Neurobiologist Fallon, who helped his African colleagues build a neuroscience lab along with two technicians from Irvine, recalls that they started out "with an empty room and bare light bulbs." Eventually, he says, "we managed to cobble together a fairly well-stocked laboratory by culling equipment from other departments on campus. Everything was very rudimentary, but the students were geniuses at jury-rigging things together and making do with the least amount possible."

Fallon first decided to go to Africa when he heard through the scientific grapevine that the chairmen of the neuroscience department at the University of Nairobi wanted to make the facility the center for neurosciences in Africa. "They already had started an embryonic science society, and they sounded like they wanted to make a commitment," he says.

One dividend was that he was able to do some basic research in neuroanatomy on primates, which are plentiful in Kenya but at a premium in the U.S. Another benefit was that he established cooperative links at universities in Dar es Salaam in Tanzania and Addis Ababa in Ethiopia.

Birth Of An Institution

The Fulbright program was conceived in 1945 by J. William Fulbright, who was then an obscure freshman senator from Arkansas; legislation establishing the program was passed in 1946. Fulbright, who is now retired, envisioned the program as a cultural and educational Marshall Plan, emerging from the ashes of World War II, that would promote international good will and understanding through the exchange of scholars from the United States and those from other countries. "The immediate stimulus for this program was the dropping of nuclear bombs on Japan," says Fulbright. "It impressed me very deeply that it was perfectly ridiculous to have wars continue. The progress of the human race is very slow. But I thought if we could take the best graduate students, who would later become influential citizens and leaders, and introduce them to the way other people do things, it would be the beginning of a way to avoid disastrous conflicts."

Fulbright experienced the benefits of international travel and study firsthand when he went to Oxford University as a Rhodes Scholar in 1925. Fulbright came from a small town in the Ozark Mountains of Arkansas, and had never been east of the Mississippi prior to making the trip to England to spend a year studying modern history. "It was the most profound experience of my life, and I have been indebted ever since to Cecil Rhodes [who launched the Rhodes scholarships]," the former Democratic senator recalls. "I've always had quite a different attitude towards other countries after being acquainted with them. I envisioned the Fulbright program as the same as the Rhodes Scholarship, only bigger."

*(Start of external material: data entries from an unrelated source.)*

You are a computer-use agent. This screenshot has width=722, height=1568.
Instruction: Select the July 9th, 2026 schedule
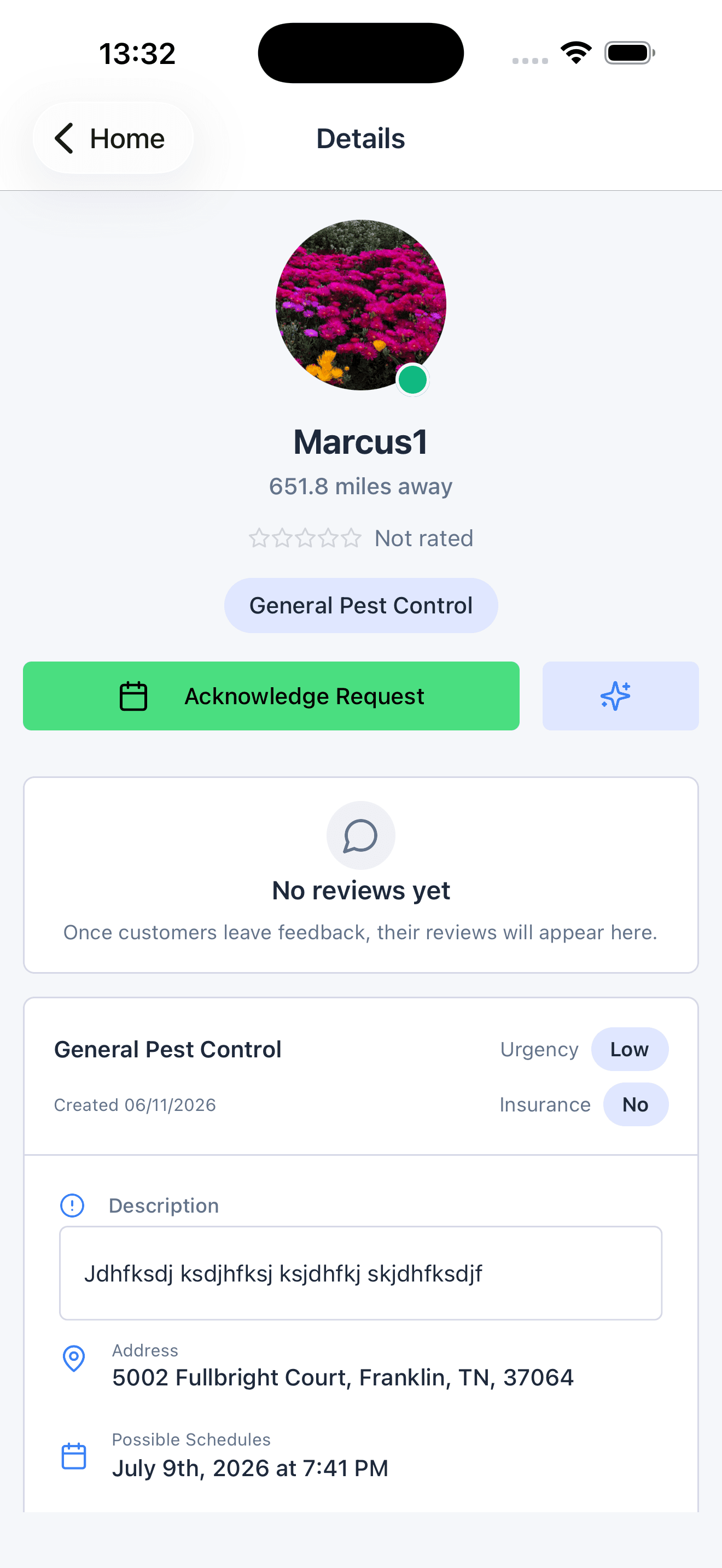coord(250,1468)
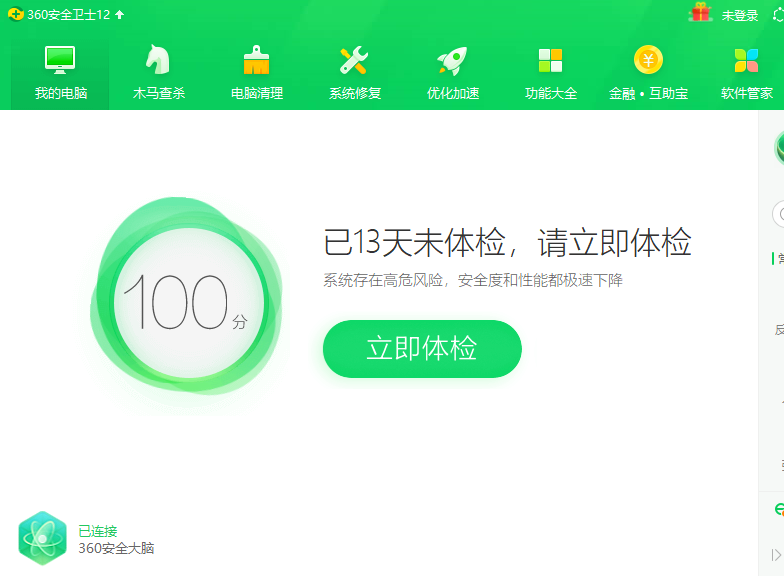Click the 金融·互助宝 yuan coin icon

pos(648,60)
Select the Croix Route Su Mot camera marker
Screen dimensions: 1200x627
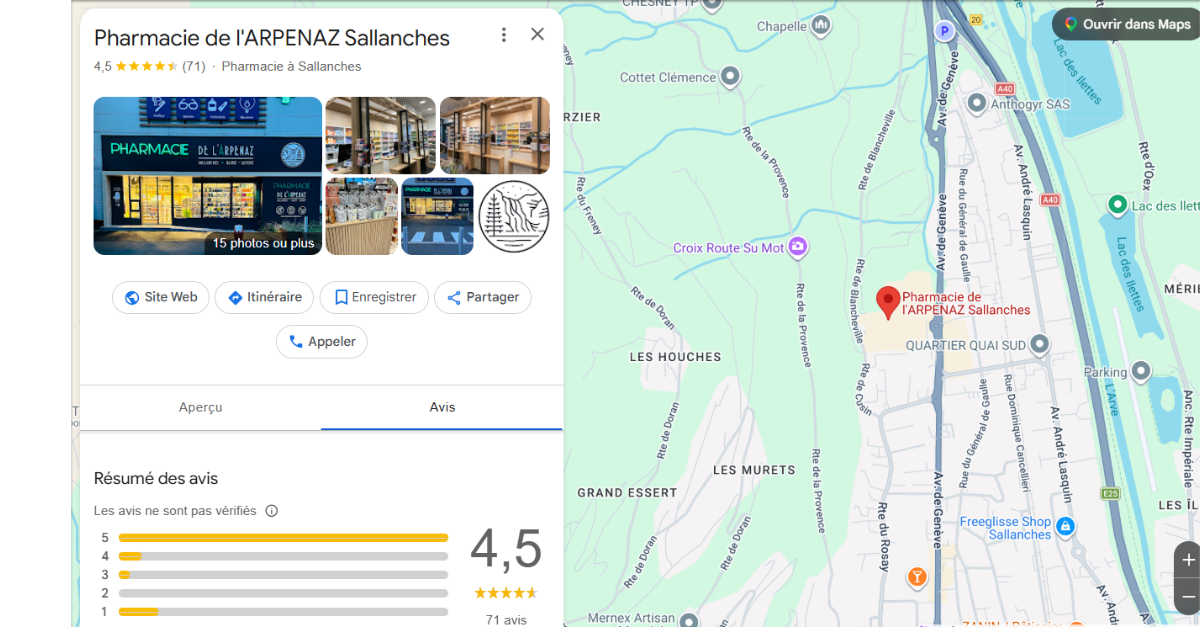pyautogui.click(x=797, y=246)
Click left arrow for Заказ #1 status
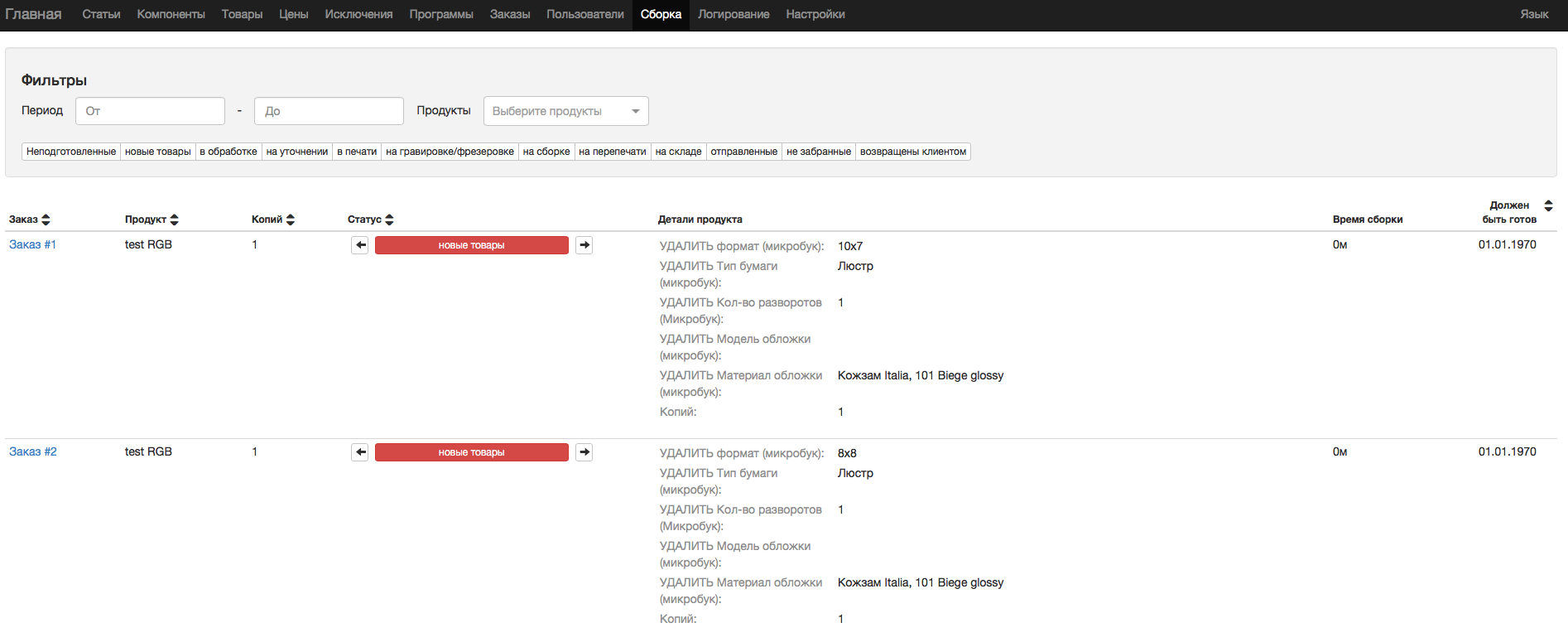This screenshot has height=642, width=1568. pyautogui.click(x=360, y=245)
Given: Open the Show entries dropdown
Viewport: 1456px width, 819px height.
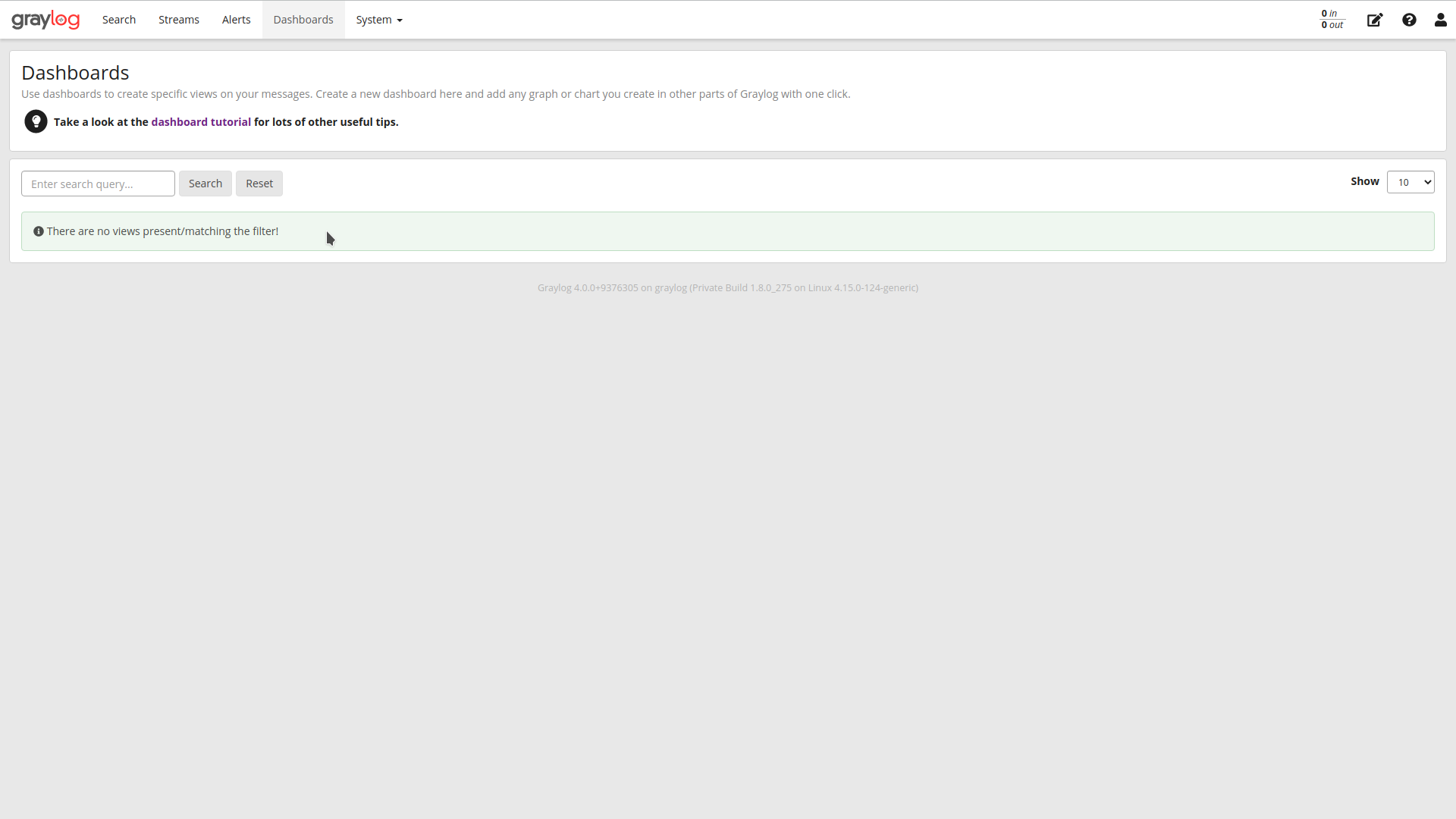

Today, the Fulbright program, which operates under the auspices of the United States Information Agency (USIA), has become an umbrella for a variety of exchange programs.

Two administrative agencies are under contract to the federal government to operate branches of the Fulbright program. The Washington, D.C.-based Council for International Exchange of Scholars (CIES) administers the American Scholar Program, which sends in excess of 1,000 people annually to more than 100 countries, where they lecture or conduct research in a variety of academic and professional fields.

The New York-based Institute of International Education (IIE) administers the Student Fellowships, which are offered each year to about 450 graduating college seniors and graduate students from the U.S., as well as 2,000 from other countries.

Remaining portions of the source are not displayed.